What to produce: From the text on bedroom colors, return the passage starting with "Similarly to scents, colours" and going on through "bedroom should do.", copied word for word.

Text to read:
[START]
Similarly to scents, colours can trigger our brain and body to feel a certain way. As we mentioned, avoid ‘clean girl’ colours like bright whites and cool light neutrals, as they connote coldness, iciness and freshness - while this can be great in the summer, in the winter, you should go for warmer, earthier colours.

Colour theory also suggests that tones like blue, purple, and even green can connote feelings of sadness and indifference. Instead, go for colours on the opposite side to these on the colour wheel, like reds, yellows and oranges. Not only do these warm tones remind us of warmer weather, but can make your space feel much more welcoming, which is exactly what a cosy bedroom should do.

Orange bedroom with grand upholstered bed and orange bedding.
[END]
Material:
[START]
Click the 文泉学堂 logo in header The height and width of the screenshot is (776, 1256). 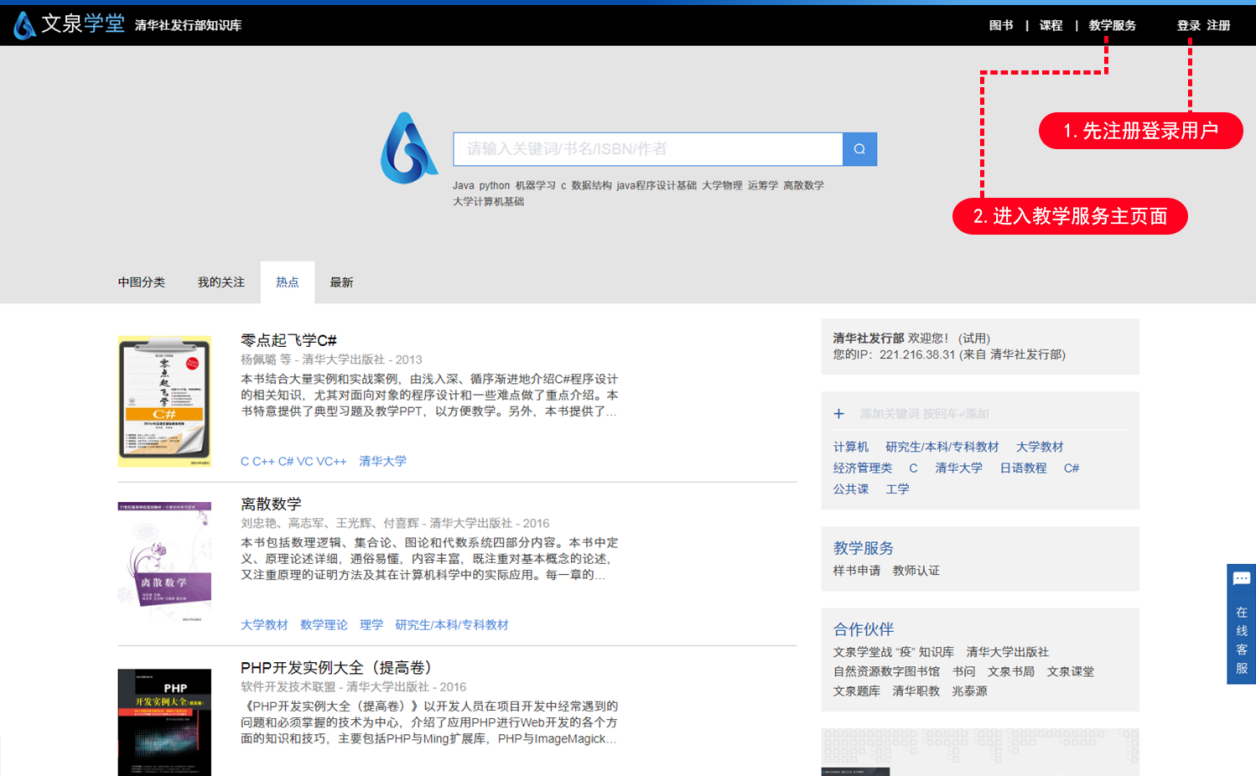70,25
[END]
Response:
Similarly to scents, colours can trigger our brain and body to feel a certain way. As we mentioned, avoid ‘clean girl’ colours like bright whites and cool light neutrals, as they connote coldness, iciness and freshness - while this can be great in the summer, in the winter, you should go for warmer, earthier colours.

Colour theory also suggests that tones like blue, purple, and even green can connote feelings of sadness and indifference. Instead, go for colours on the opposite side to these on the colour wheel, like reds, yellows and oranges. Not only do these warm tones remind us of warmer weather, but can make your space feel much more welcoming, which is exactly what a cosy bedroom should do.